Task objective
Reproduce, exactly and only, the lines of the data that follows from the one containing "The width and" down to the one containing "Task: Open the Вікторія team name link", without pictures.

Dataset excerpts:
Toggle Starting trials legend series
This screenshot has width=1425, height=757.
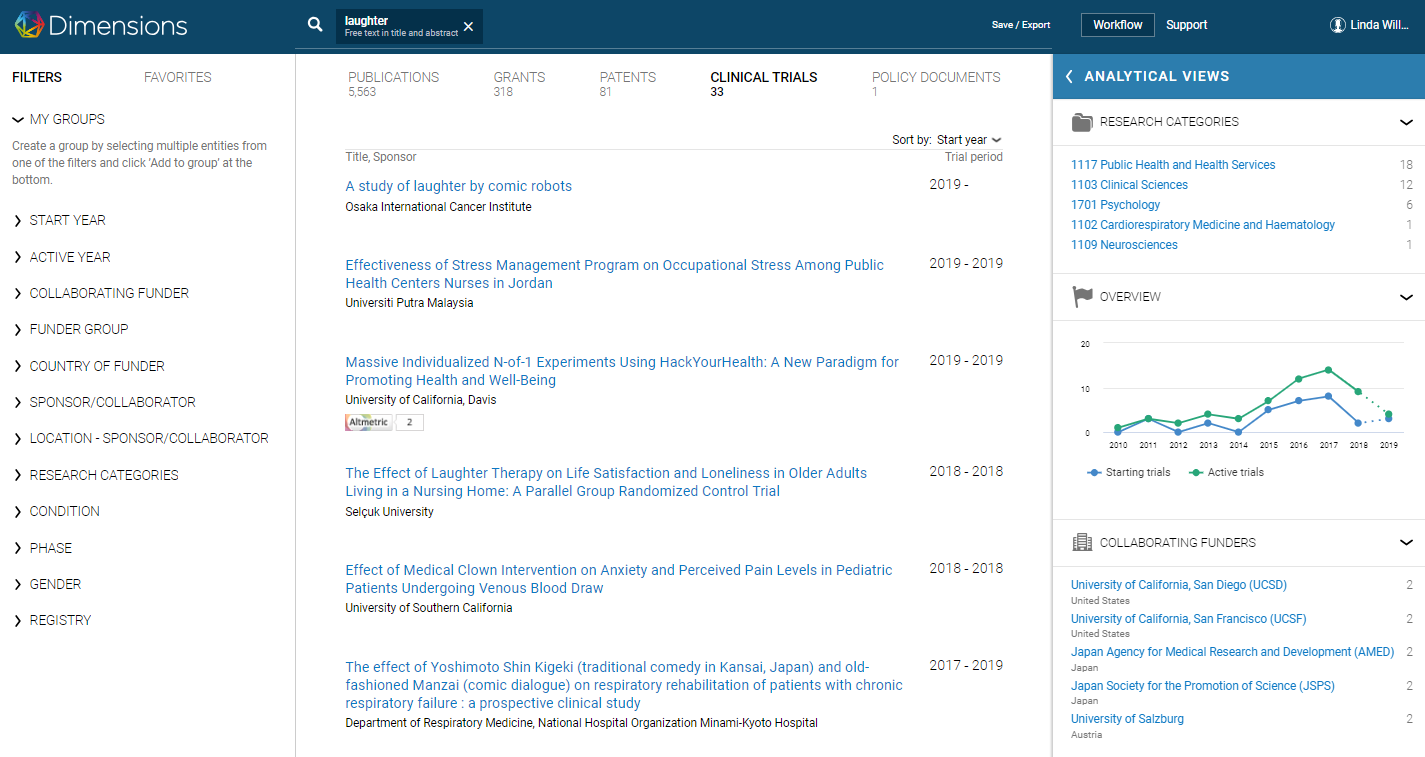(x=1129, y=472)

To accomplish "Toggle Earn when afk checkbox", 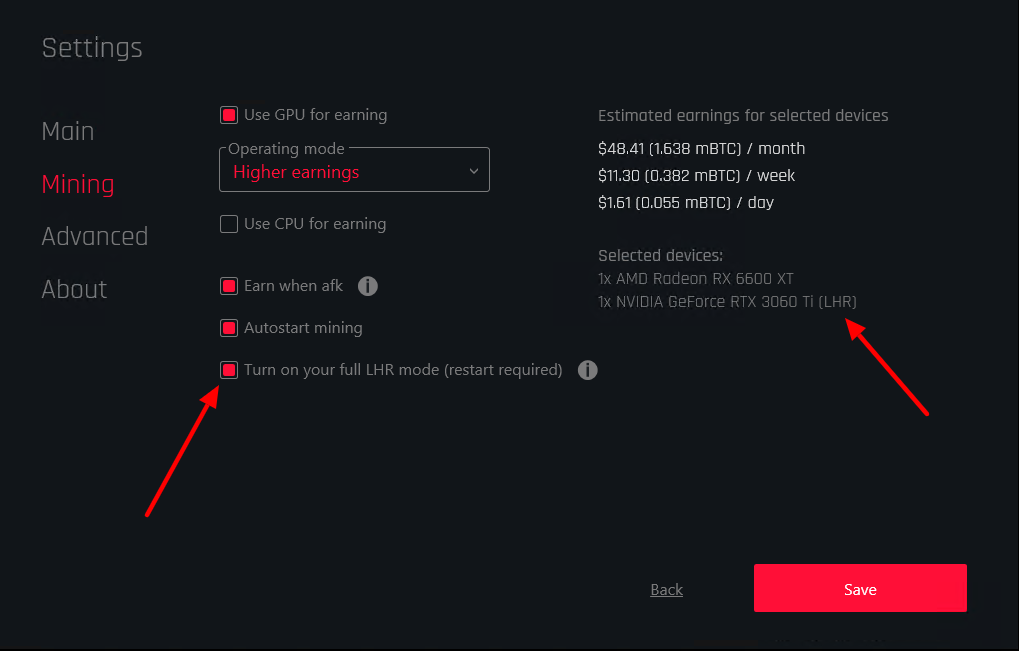I will (229, 286).
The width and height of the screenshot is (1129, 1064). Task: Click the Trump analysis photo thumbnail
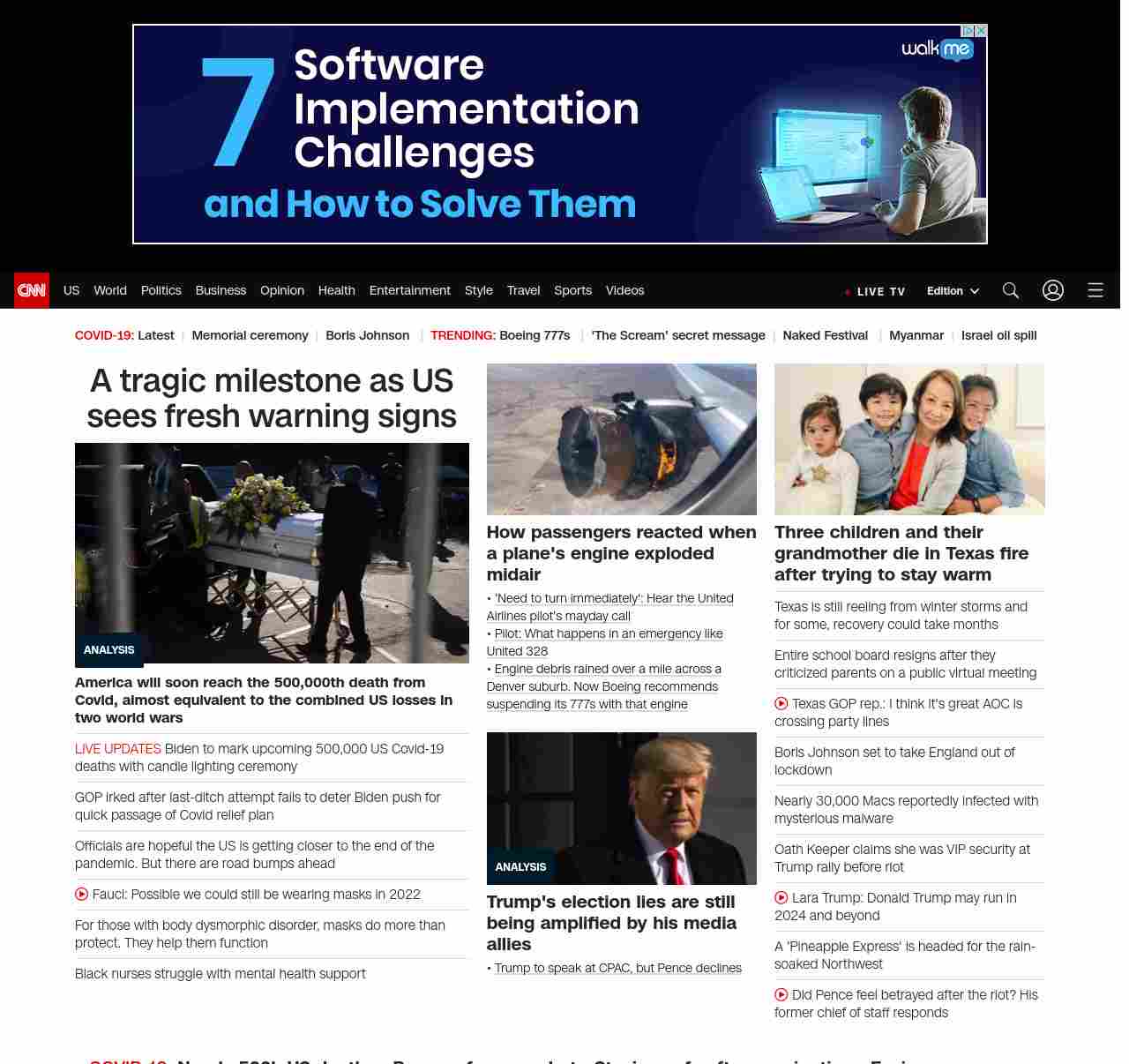click(x=621, y=807)
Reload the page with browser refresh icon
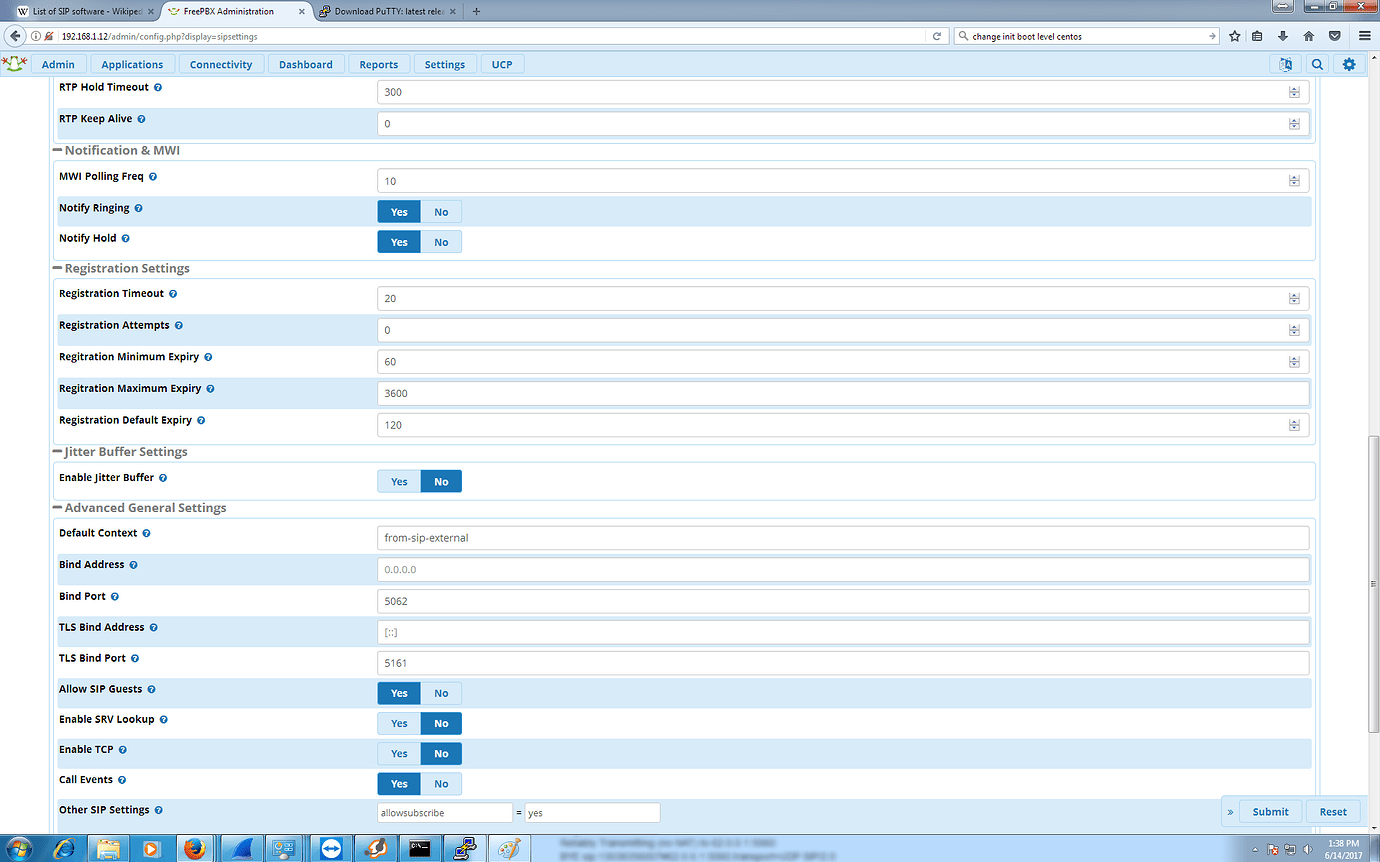 coord(937,36)
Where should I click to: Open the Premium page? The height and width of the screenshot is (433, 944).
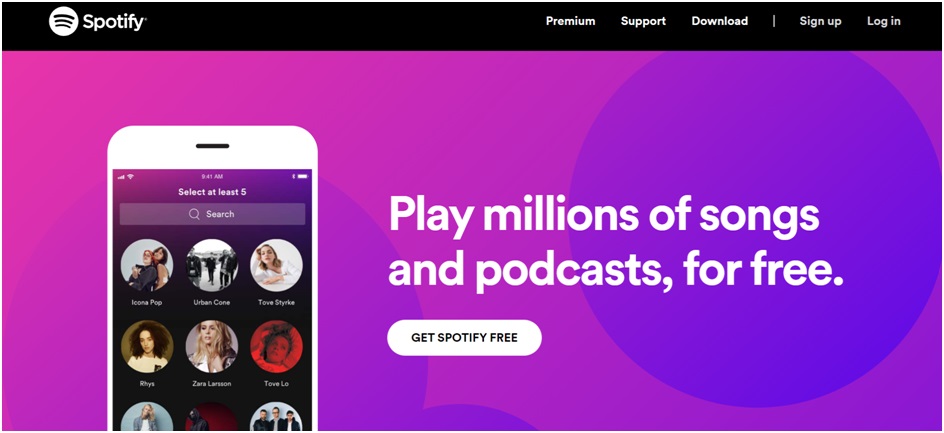pyautogui.click(x=570, y=21)
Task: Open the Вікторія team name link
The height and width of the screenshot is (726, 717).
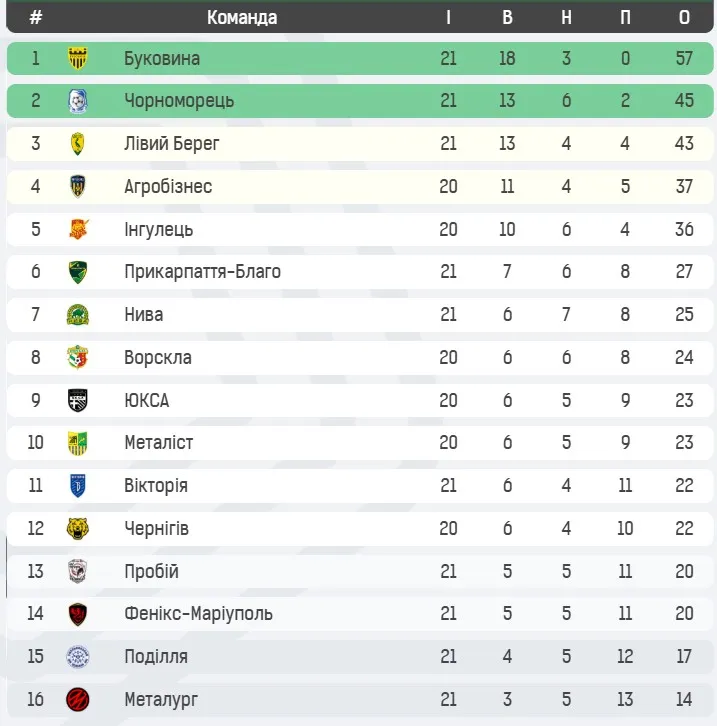Action: [x=156, y=486]
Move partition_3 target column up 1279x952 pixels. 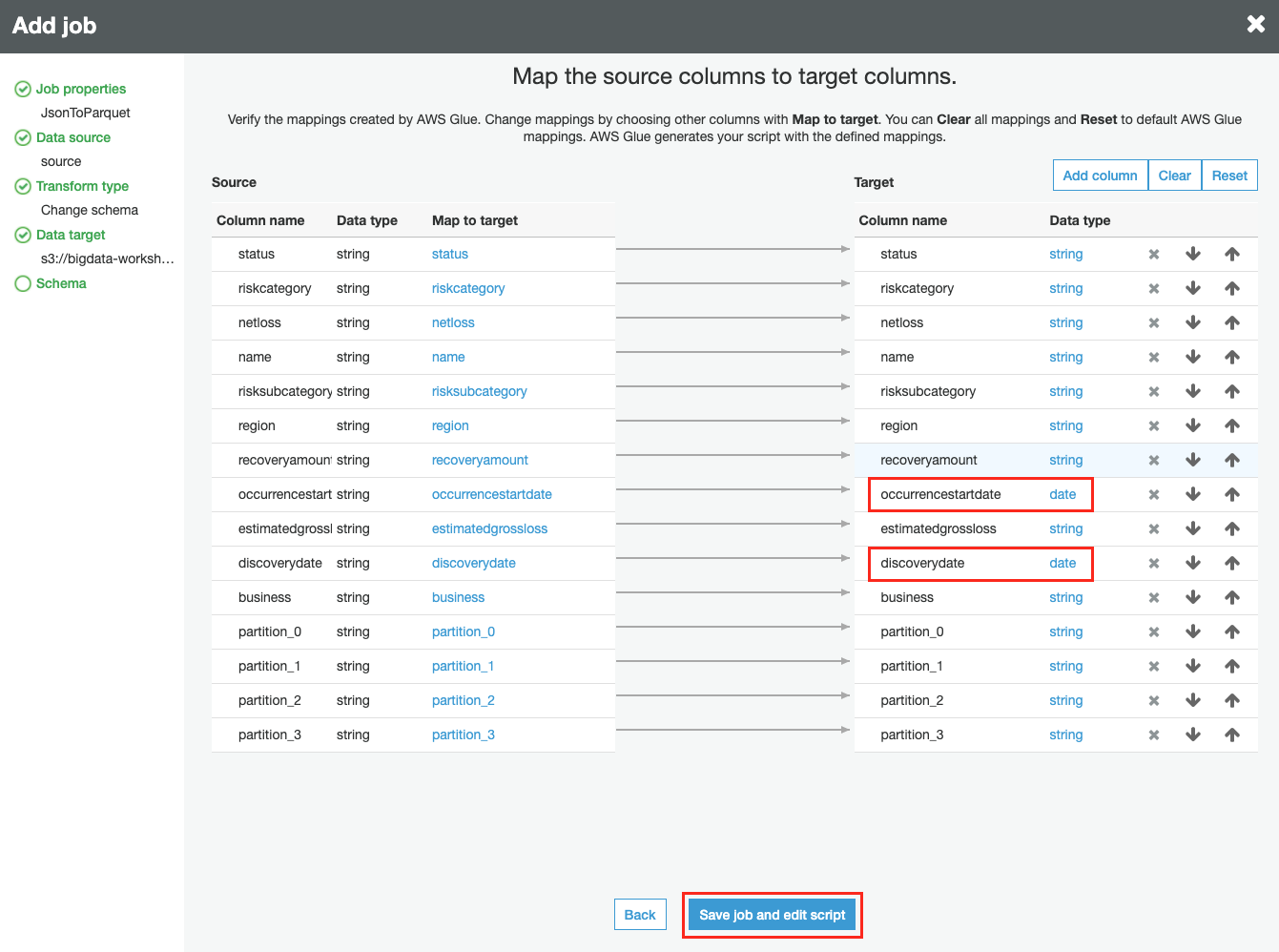pos(1231,735)
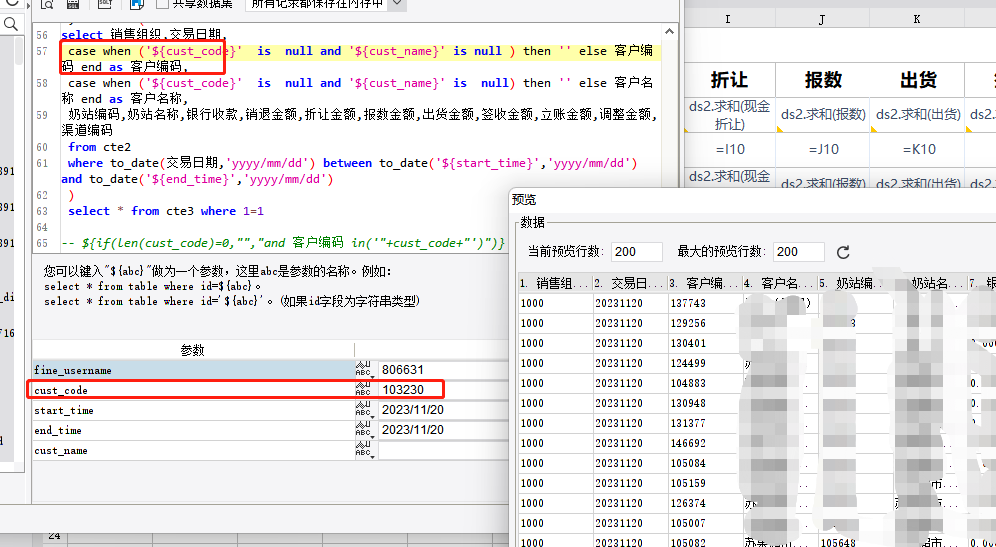This screenshot has height=547, width=996.
Task: Open type selector icon for start_time parameter
Action: 363,410
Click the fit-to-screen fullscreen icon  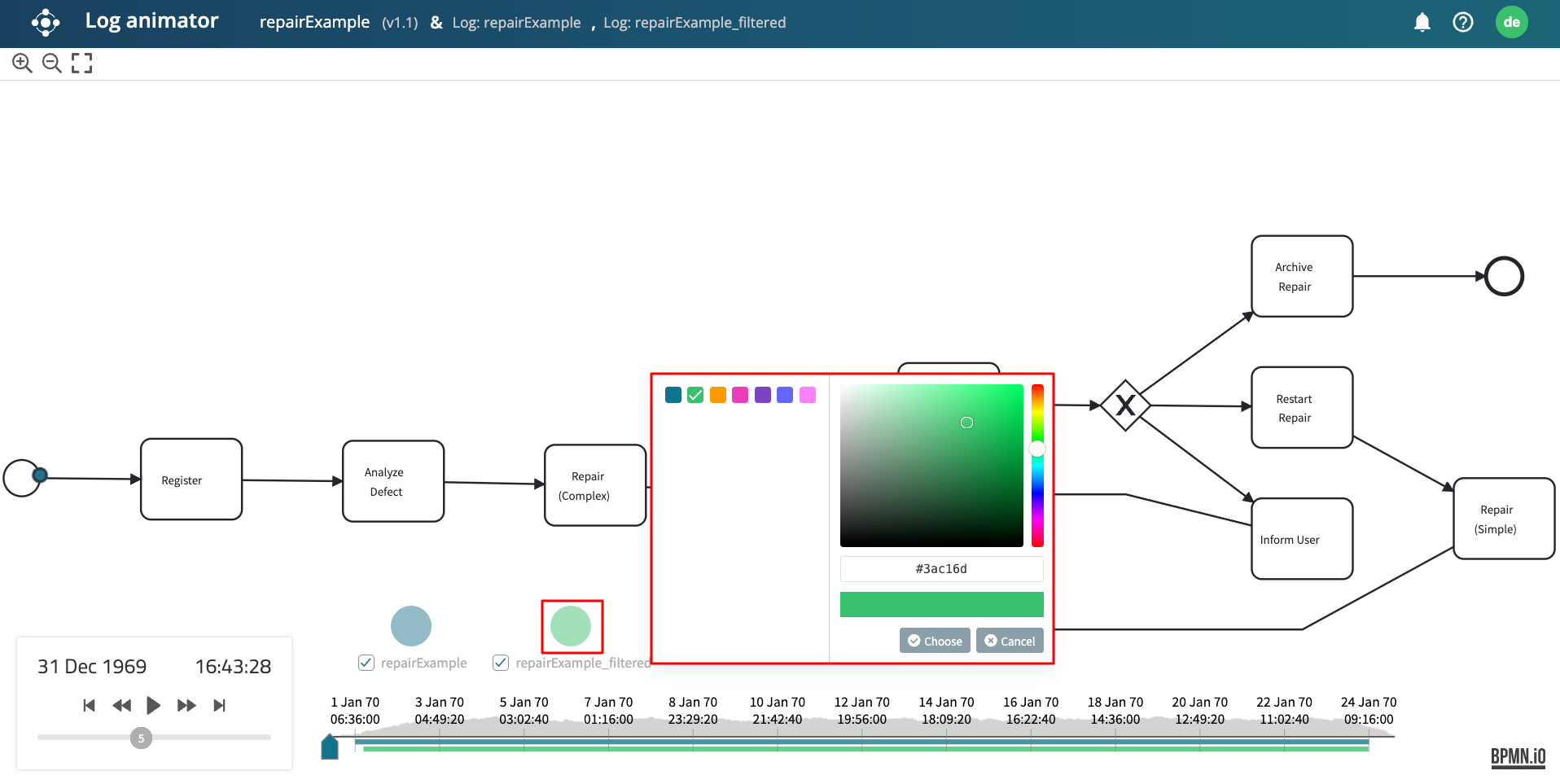pyautogui.click(x=81, y=64)
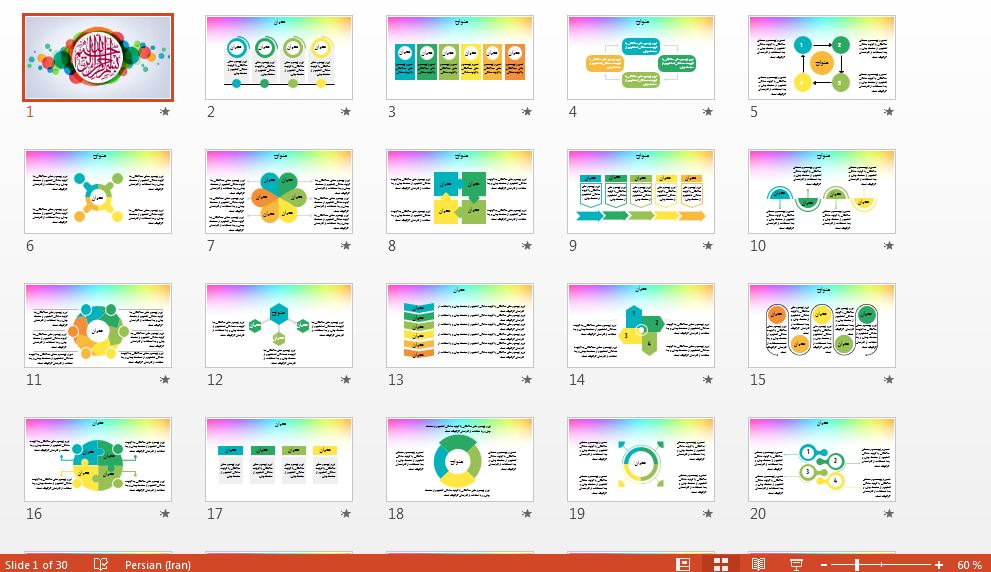The image size is (991, 572).
Task: Select slide 13 thumbnail with stacked list
Action: coord(460,325)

Written answer
The width and height of the screenshot is (1129, 1064). Task: Click the Trump analysis photo thumbnail
click(x=621, y=807)
Reload the page with browser refresh icon
 coord(937,36)
Where should I click to: Open the Premium page? The height and width of the screenshot is (433, 944).
pyautogui.click(x=570, y=21)
Task: Open the Вікторія team name link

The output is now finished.